- Digital/Regular cover

EP by Yesung
- Released: May 24, 2023
- Recorded: 2023
- Studio: 821 Sound (Seoul); In Grid (Seoul);
- Genre: J-pop; rock; city pop;
- Length: 22:12
- Language: Japanese
- Label: Avex Trax
- Producer: Yesung; Shinji Hayashi; Kim Dong-woo;

Yesung chronology
| Sensory Flows (2023) | Kimi to Iu Sakura no Hanabira ga Boku no Kokoro ni Maiorita (2023) | Unfading Sense (2023) |

Singles from Kimi to Iu Sakura no Hanabira ga Boku no Kokoro ni Maiorita
- "C.h.a.o.s.m.y.t.h" Released: May 10, 2023; "Fleeting Love" Released: May 24, 2023;

Music video
- "Fleeting Love" on YouTube

= Kimi to Iu Sakura no Hanabira ga Boku no Kokoro ni Maiorita =

Kimi to Iu Sakura no Hanabira ga Boku no Kokoro ni Maiorita' (君という桜の花びらが僕の心に舞い降りた。 (lit. 'You, the cherry blossom petal, has fallen into my heart.')) is the first Japanese EP by South Korean singer-songwriter Yesung. It was released on May 24, 2023, by Avex Trax.

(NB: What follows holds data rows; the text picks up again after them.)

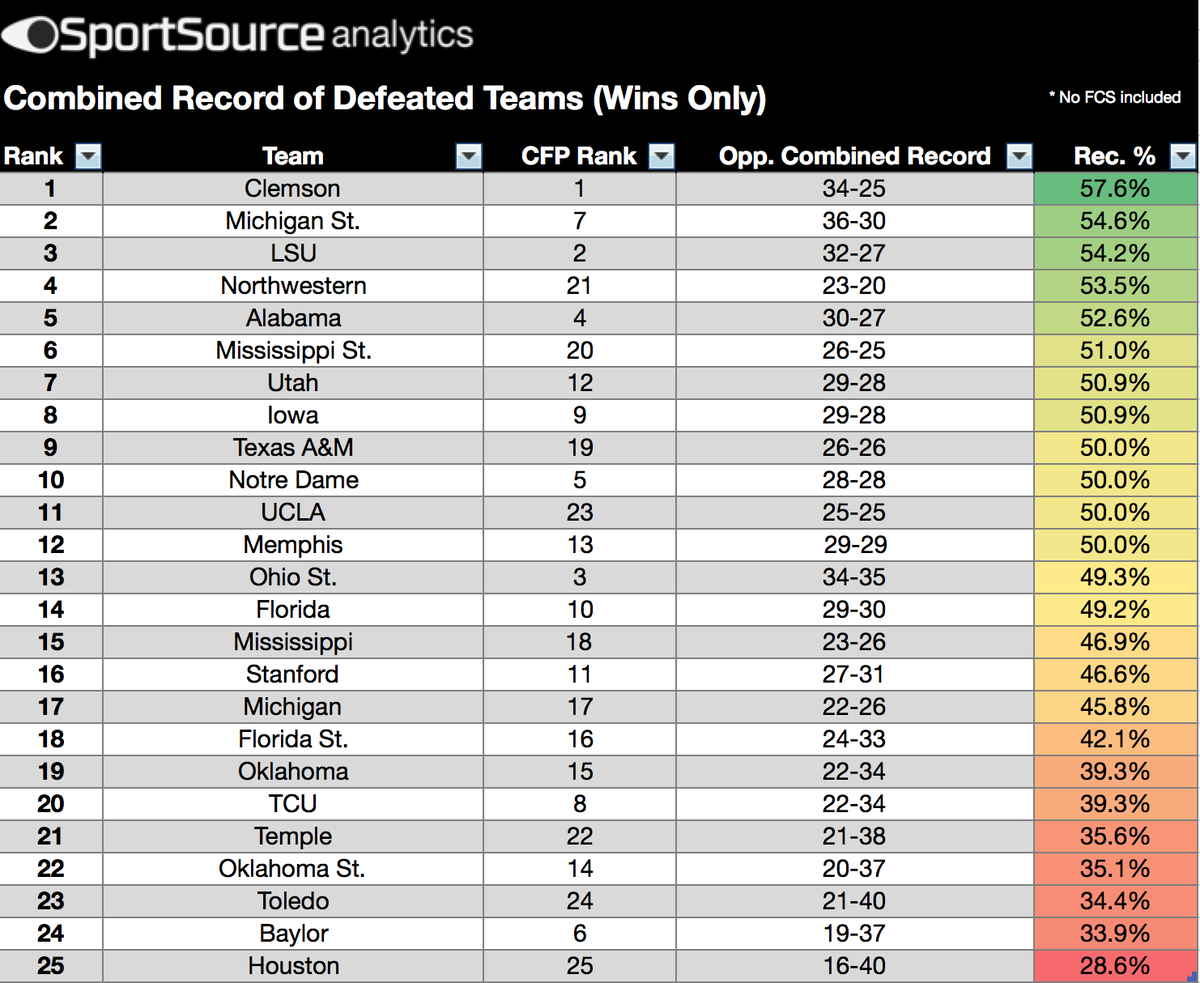
Task: Select Clemson's 57.6% green cell
Action: 1116,188
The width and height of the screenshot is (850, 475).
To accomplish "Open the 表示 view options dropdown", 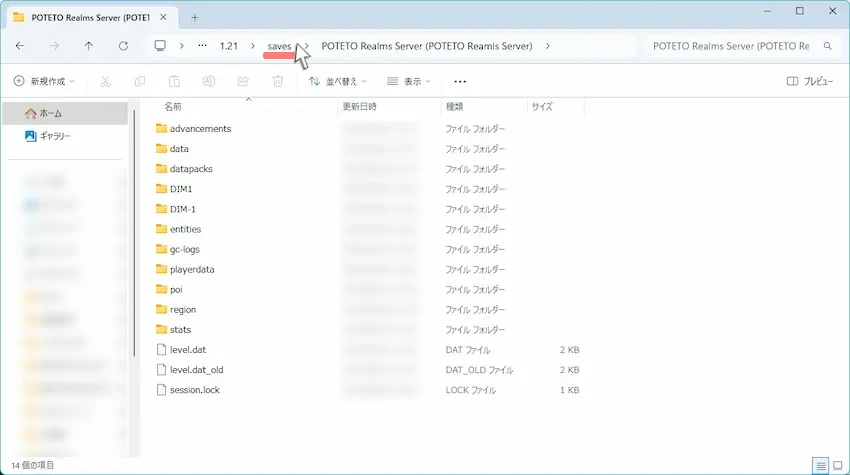I will coord(409,81).
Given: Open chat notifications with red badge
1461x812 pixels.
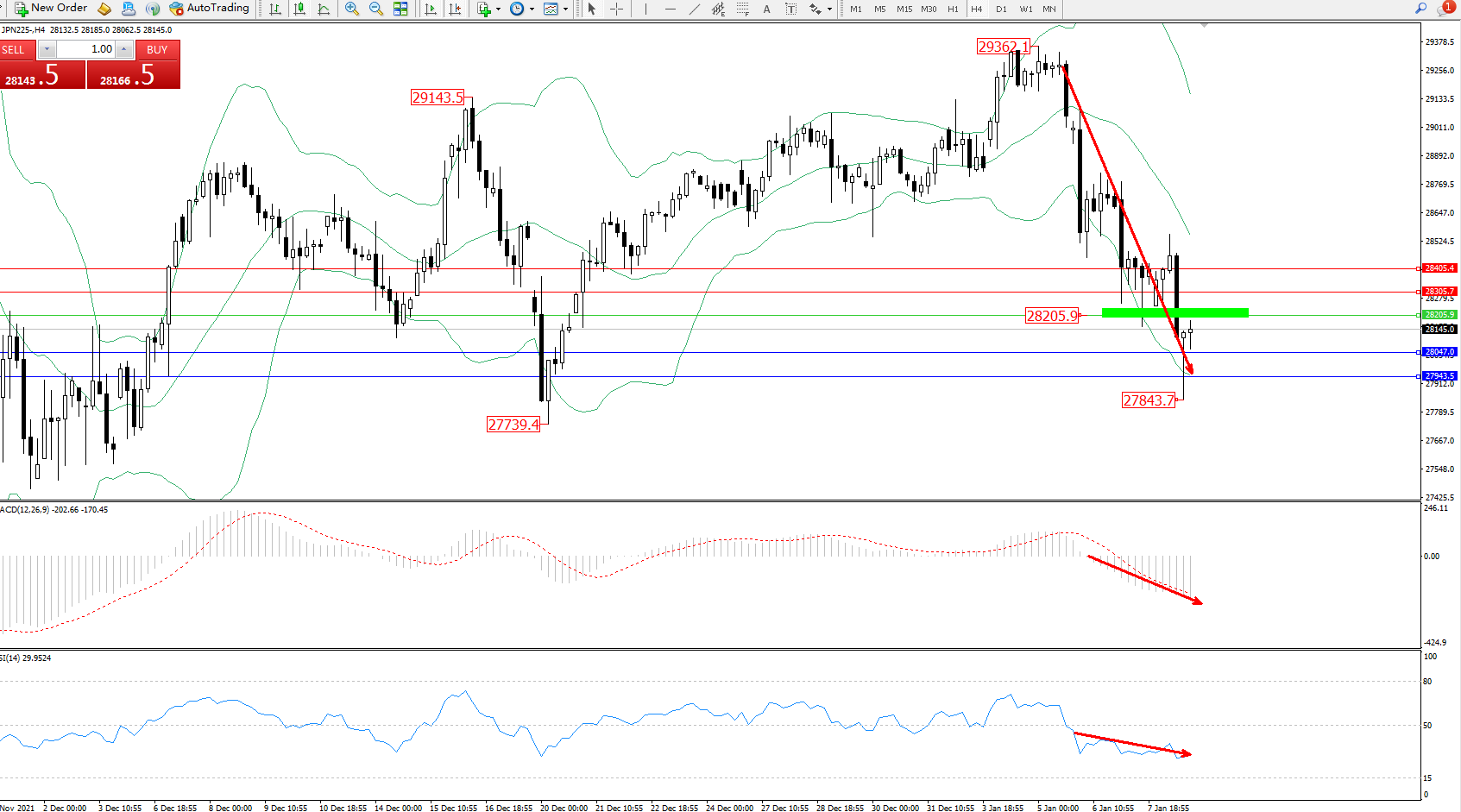Looking at the screenshot, I should click(1445, 9).
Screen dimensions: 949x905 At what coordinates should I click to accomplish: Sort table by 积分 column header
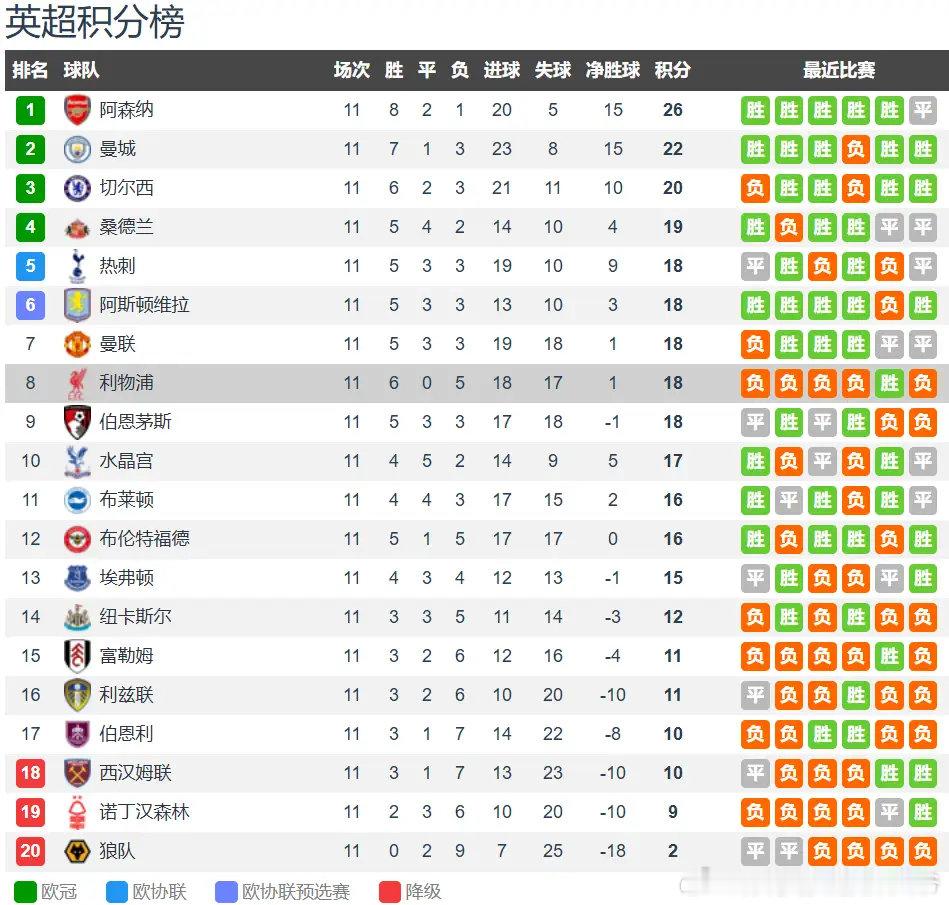(x=672, y=70)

Consisting of six tracks, this was his first Japanese comeback since the release of the studio album Story in 2019, and the second comeback in 2023.

==Background==
On January 25, 2023, Yesung released Sensory Flows, his first Korean studio album since his solo debut in 2016. The album was reissued as Floral Sense on February 27, while he toured with Super Junior for Super Show 9: Road.

On May 9, SM Entertainment announced that Yesung will have a Japanese comeback with the EP Kimi to Iu Sakura no Hanabira ga Boku no Kokoro ni Maiorita, on May 24, with pre-release cover single "C.h.a.o.s.my.t.h" by One Ok Rock released on the midnight of the following day. Billboard Japan reported that the jacket photo for the EP was done by graphic artist Koichi Yairi.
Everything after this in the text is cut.